Happy tears after winning cooking competition
Leanna Estis is on her way to a prestigious cooking competition in Istanbul next year, after winning the junior round in Bermuda this month.
It was Ms Estis’s second time participating in the Jeunes Chefs Rôtisseurs Competition, organised by the Chaîne des Rôtisseurs, a global culinary appreciation group.
“I was very nervous,” Ms Estis told The Royal Gazette. “The first time I competed in 2023, I was sure I would win and I came second. That was because I was 20 minutes late on my food.”
This year she did not have such high expectations of herself.
“I just kept my head down and did what I could,” she said.
She finished five minutes early.
Her competitors were colleagues from the Hamilton Princess & Beach Club — Wilfredo Hidalgo and Xah-Niyah Williams. All of them are under 27 and work under the mentorship of hotel executive chef Adam Ashe.
Ms Estis is a demi chef de partie at the Crown & Anchor restaurant at the hotel.
During the competition, the chefs were presented with a mystery basket containing duck, red mullet fish, figs, eggplants and feta cheese.
They had to use at least half of these ingredients in a three-course menu for four people. A fully equipped pantry with standard ingredients was also available to aid their culinary creations.
They knew ahead of time that they would be cooking with red mullet but everything else was a surprise.
“Bermudians call red mullet goat fish because it has a little goatee,” Ms Estis explained.
Fish was the perfect protein for Ms Estis. She has been helping her fisherman father, Martin Estis, to fillet fish since she was 10 or 11.
She had also cooked red mullet before. This time she used it to make a ceviche – a cold dish consisting of fish or shellfish marinated in citrus and seasonings.
“Red mullet is a very soft fish,” Ms Estis said. “It is tiny, bony and very tricky to cook. We had to use mullet from overseas, so it was risky making a ceviche in terms of freshness, but the judges really liked it. Everyone else cooked their fish.”
She found that fig worked really well in the ceviche.
To pick a winner, the judges considered factors including the colour of the food, presentation, sanitary cooking habits, plating and flavours.
“The standard was very high so they picked up on very small things,” Ms Estis said.
“It was very nerve-racking. I did not think I had won at all.”
When her name was called as the winner, she was so surprised she cried. Her fellow contestant and best friend, Ms Williams, gave her a big hug in congratulations.
“That was really nice,” Ms Estis said.
Her prize is representing Bermuda in the Chaîne des Rôtisseurs International competition, scheduled for April 2026 in Istanbul, Turkey.
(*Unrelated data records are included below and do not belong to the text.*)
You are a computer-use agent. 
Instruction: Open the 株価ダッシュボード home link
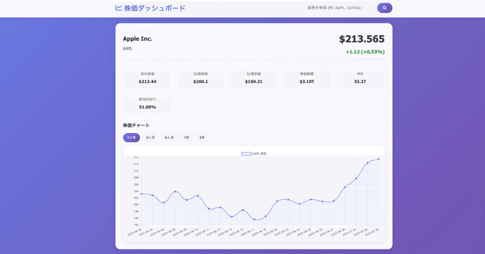(153, 8)
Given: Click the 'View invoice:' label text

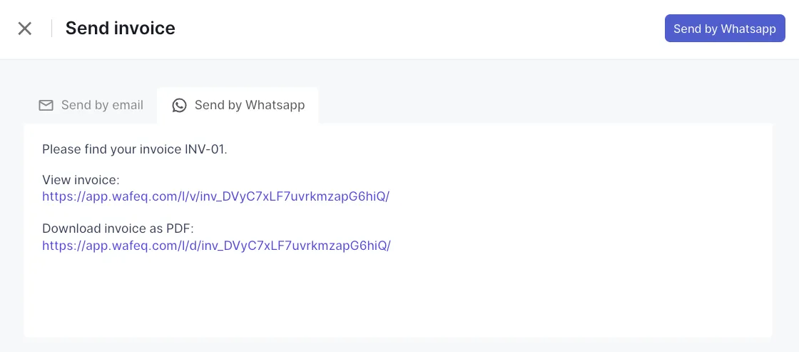Looking at the screenshot, I should [81, 180].
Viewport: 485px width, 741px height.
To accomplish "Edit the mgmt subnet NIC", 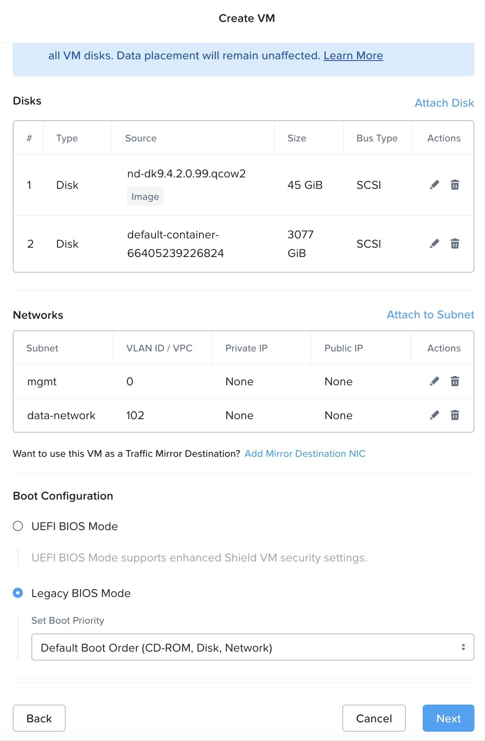I will 434,382.
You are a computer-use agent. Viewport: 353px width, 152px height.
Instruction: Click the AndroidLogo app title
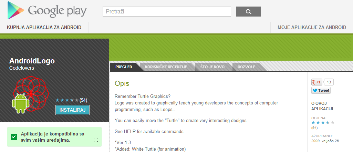32,61
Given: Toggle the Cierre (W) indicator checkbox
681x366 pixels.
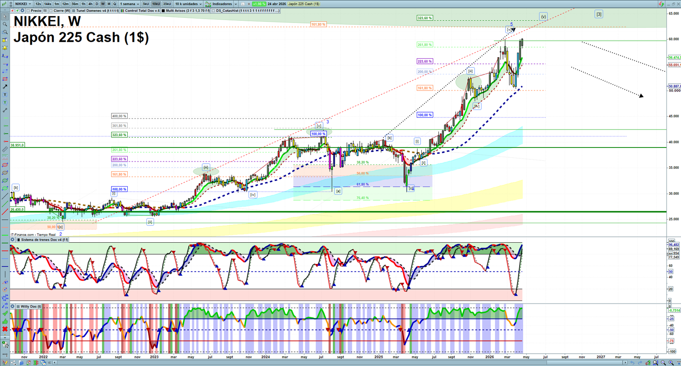Looking at the screenshot, I should (x=51, y=11).
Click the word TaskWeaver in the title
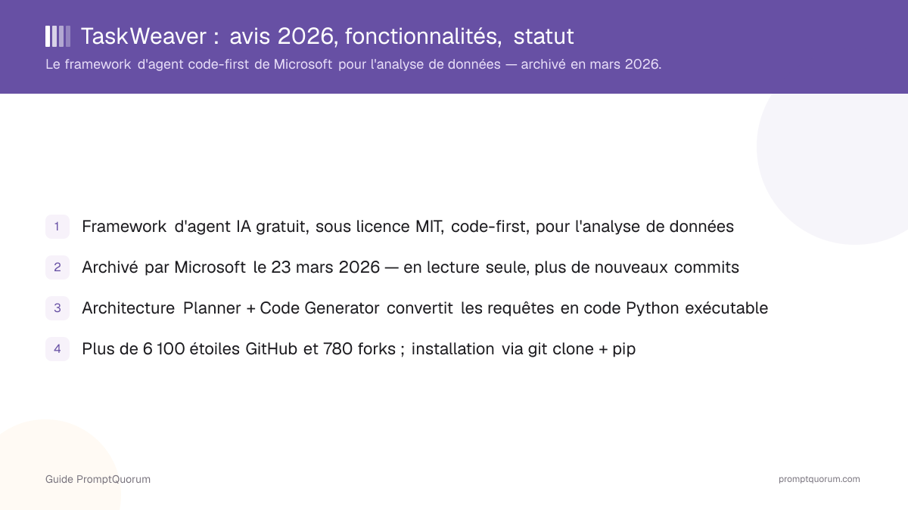908x510 pixels. point(144,36)
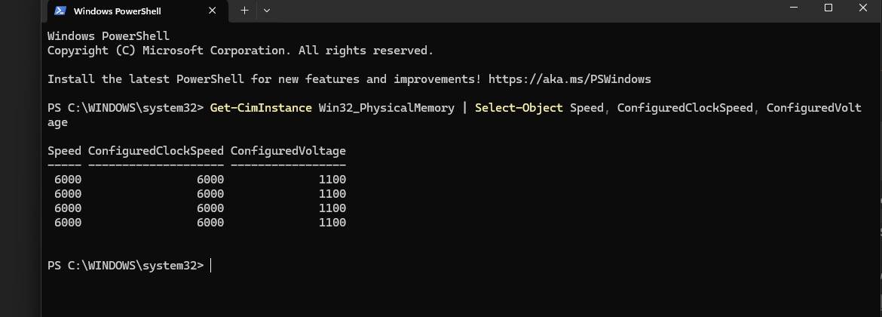The image size is (882, 317).
Task: Click the Win32_PhysicalMemory class name
Action: (x=386, y=108)
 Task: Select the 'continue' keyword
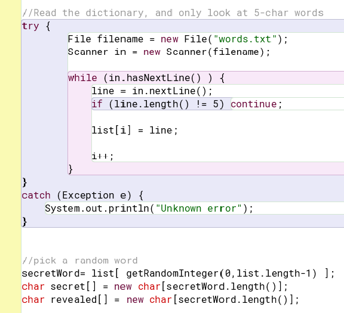click(254, 104)
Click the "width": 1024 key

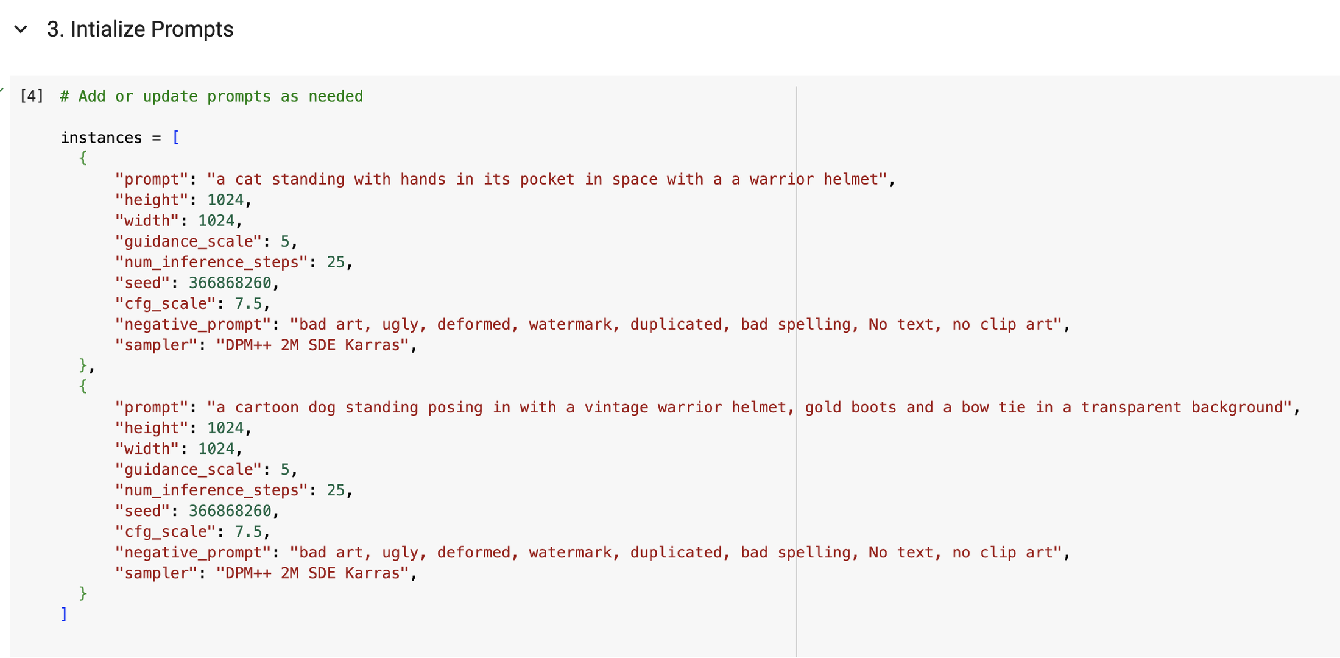[146, 220]
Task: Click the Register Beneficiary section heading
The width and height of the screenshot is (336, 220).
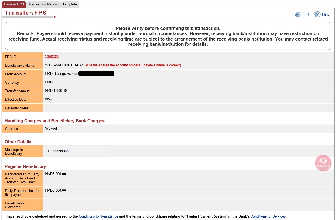Action: (x=25, y=166)
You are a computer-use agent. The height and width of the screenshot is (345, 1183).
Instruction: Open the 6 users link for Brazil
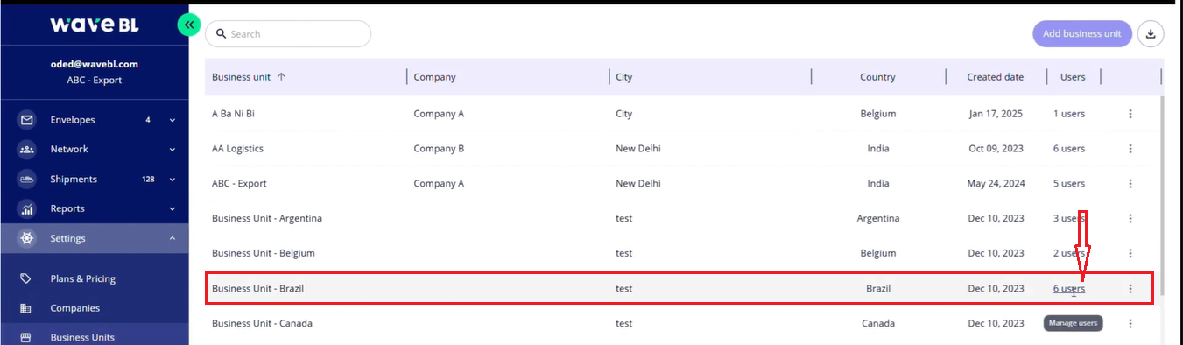(1069, 289)
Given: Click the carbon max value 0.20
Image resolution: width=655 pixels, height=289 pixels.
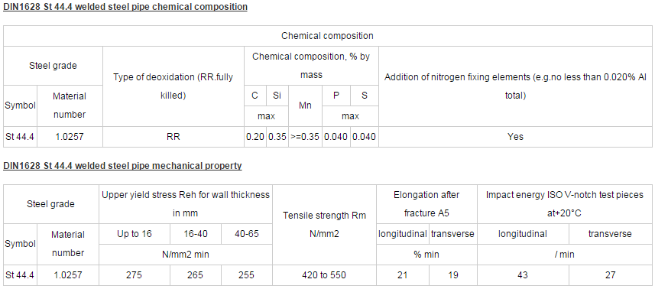Looking at the screenshot, I should [x=255, y=137].
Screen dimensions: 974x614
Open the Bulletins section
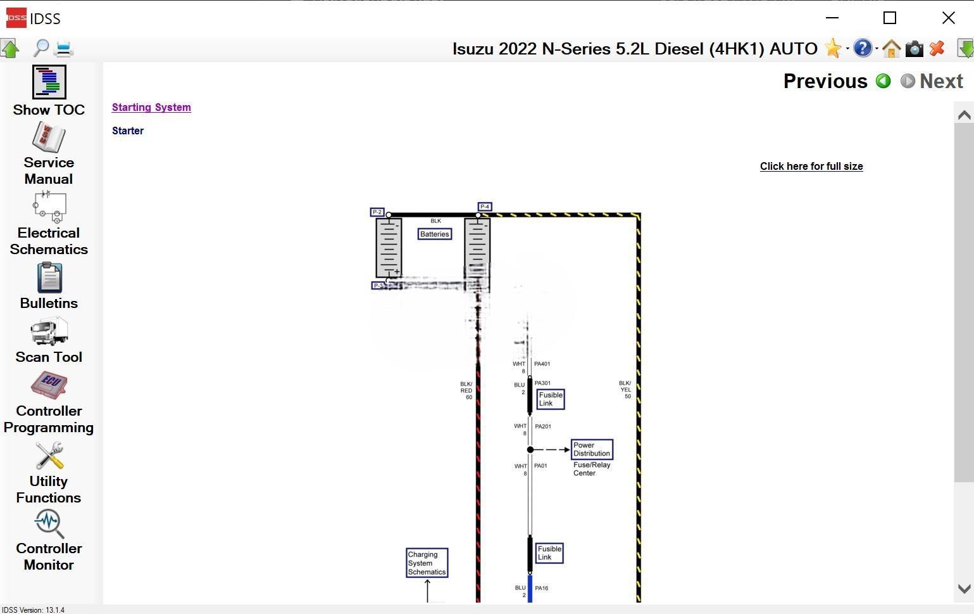(x=49, y=286)
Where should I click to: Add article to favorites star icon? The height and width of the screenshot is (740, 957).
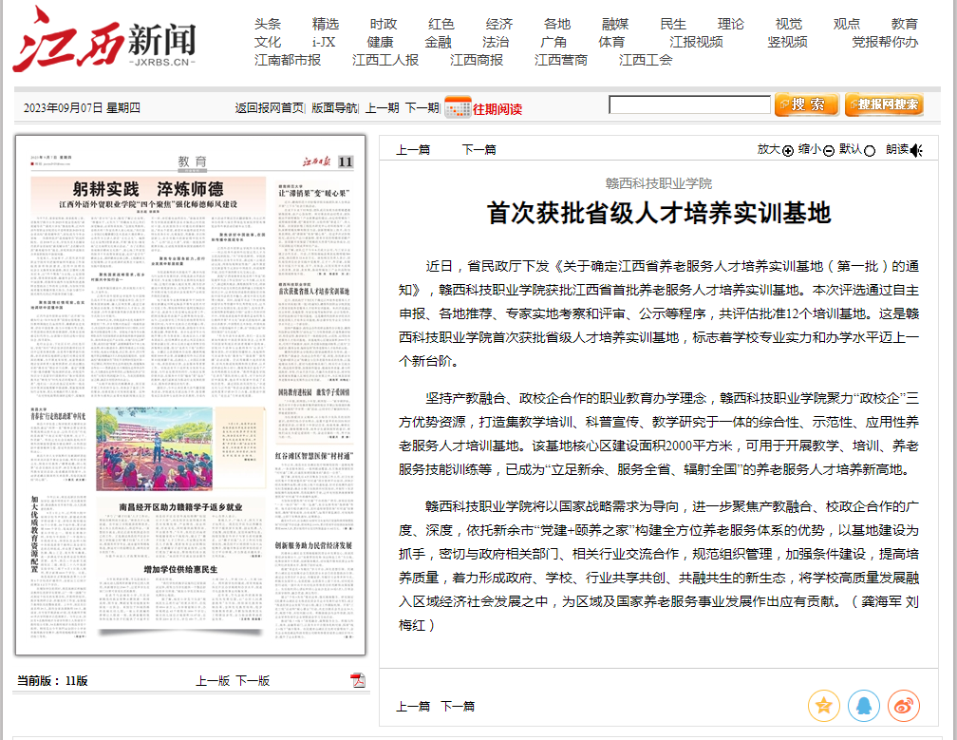point(823,705)

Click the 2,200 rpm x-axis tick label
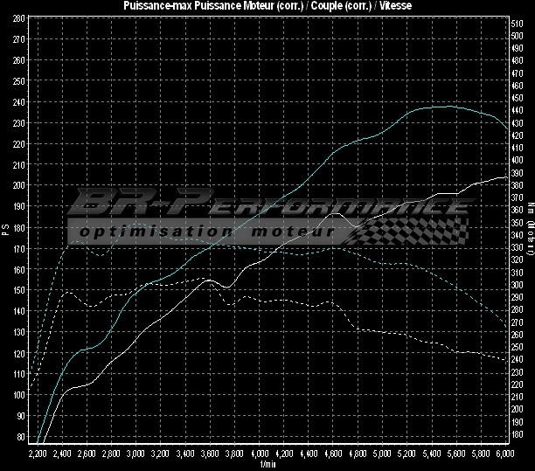pyautogui.click(x=38, y=455)
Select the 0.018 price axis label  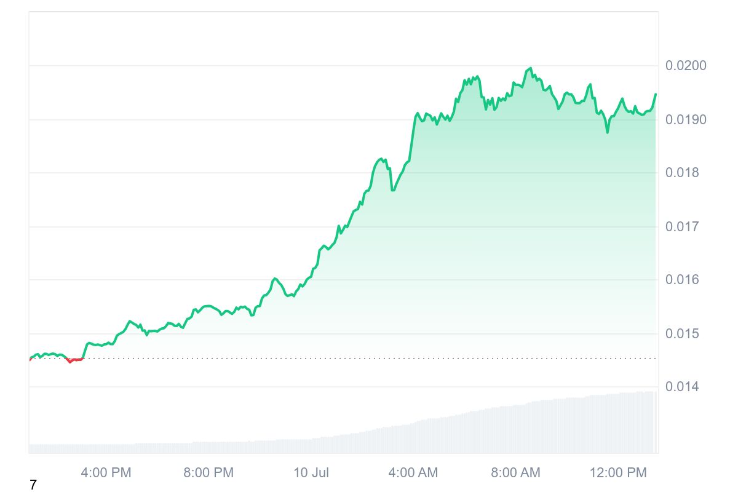pyautogui.click(x=682, y=173)
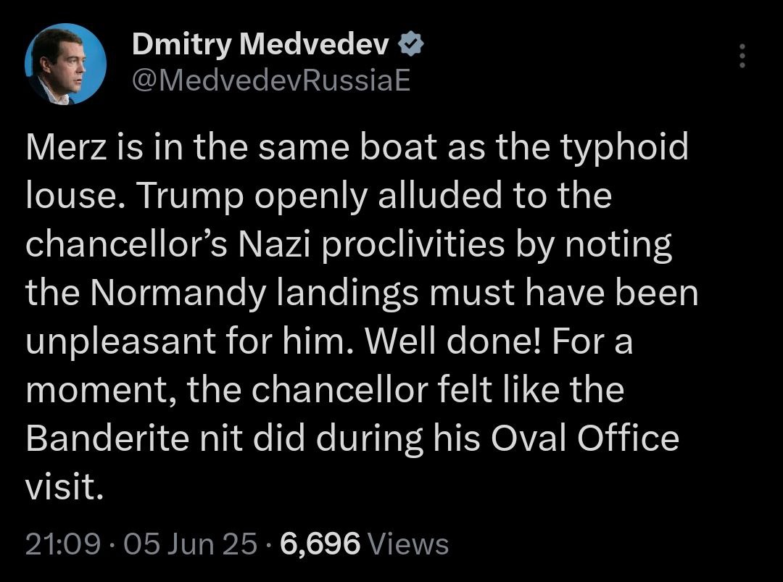
Task: Click the 05 Jun 25 post date
Action: pos(191,543)
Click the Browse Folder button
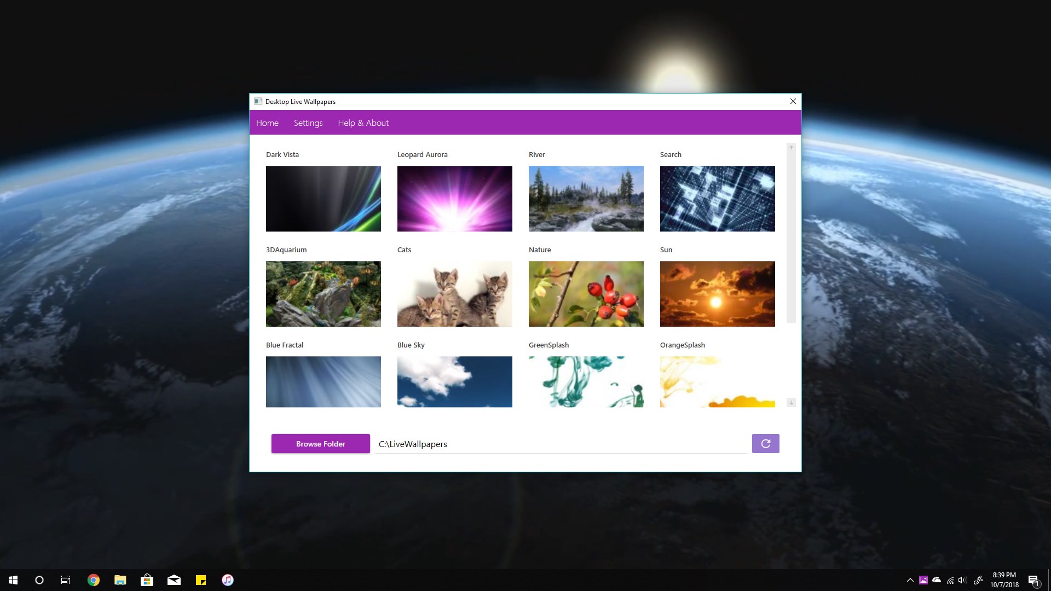 click(320, 443)
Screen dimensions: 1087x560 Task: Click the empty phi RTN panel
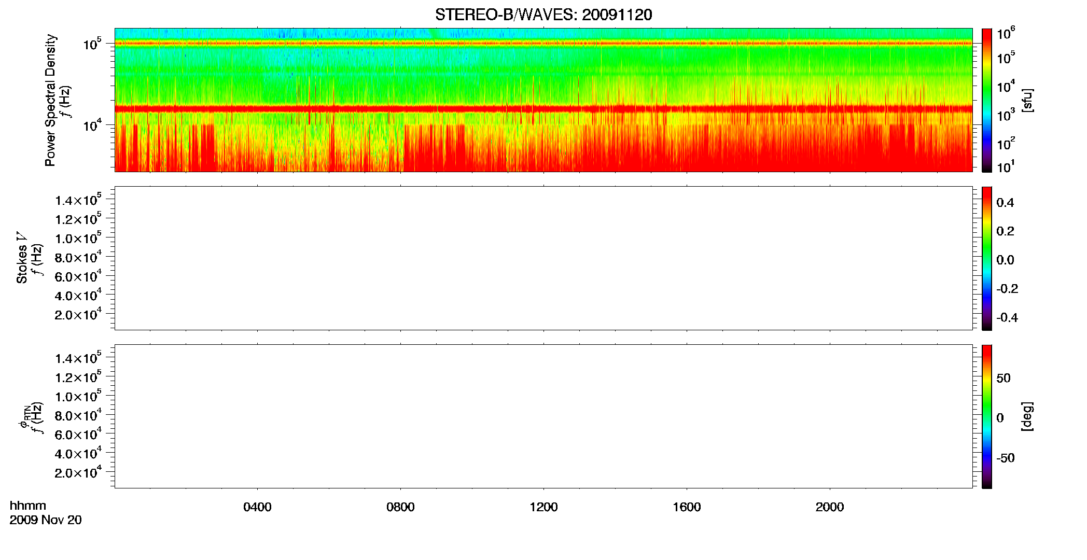[544, 416]
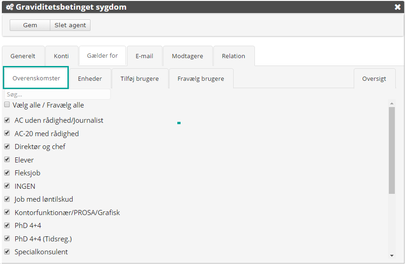The height and width of the screenshot is (264, 405).
Task: Uncheck AC uden rådighed/Journalist
Action: point(7,120)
“I have a year to practise,” she said.
She will train with competition organiser, Chris Malpas, who took part in the competition years ago. Mr Malpas is Conseiller Culinaire at the Chaîne des Rôtisseurs, a culinary appreciation group with chapters worldwide, including Bermuda.
Butterfield Bank and her employer, the Hamilton Princess, will provide food for her to practise with.
Ms Estis has loved cooking her whole life.
“It was my passion on the weekends,” she said. “It made me so happy to make my parents breakfast. I burnt a lot of bacon but my parents knew before I did, what I was going to do with my life. I was born this way.”
She got into the industry at 16, when her mother, Dianne Estis, bought a food truck.
“It was called Lonestar and sold seafood,” Ms Estis said. “I ran that for her with one other chef. It was based in Somerset.”
The Estis family operated the truck for two years before closing it because of the slow winter season.
“It was a lot of fun,” Ms Estis said. “But we had hardly any customers in the winter. It was awesome and eye-opening.”
Today she misses it, even the bad days when they would have 30 impatient customers at the truck, all waiting for their orders.
She never went to culinary school but felt she has been training her whole life.
“Every day I am learning,” she said. “My ultimate goal is to run my own restaurant. After that I would like to own my own franchise and have my recipes put out there.”
She hates being asked what type of food she likes to cook.
“I like to cook whatever people want to eat,” she said.
However, she admitted that she loves to make fresh pasta.
“I learnt to make it when I worked at Huckleberry,” she said. She spent two years working in the restaurant at the Rosedon Hotel, after her family’s lunch truck closed. “I do big batches for my family and they keep it in the freezer at home.”
Ironically, she cannot eat pasta herself. Doctors diagnosed coeliac disease when she was 17, a condition where the immune system attacks the person’s own tissues when they eat gluten.
“At first, I ignored the diagnosis,” she said. “I would get a lot of stomach pain and bloating after eating it. I kept eating it for awhile and then one day I thought, ‘I just can’t go on doing this. I have to take care of myself’.”
She still cooks with wheat products at work.
“If I have to taste something I will taste it and then spit out,” she said.
Now she is learning all she can about Turkish cooking in preparation for the overseas contest next year.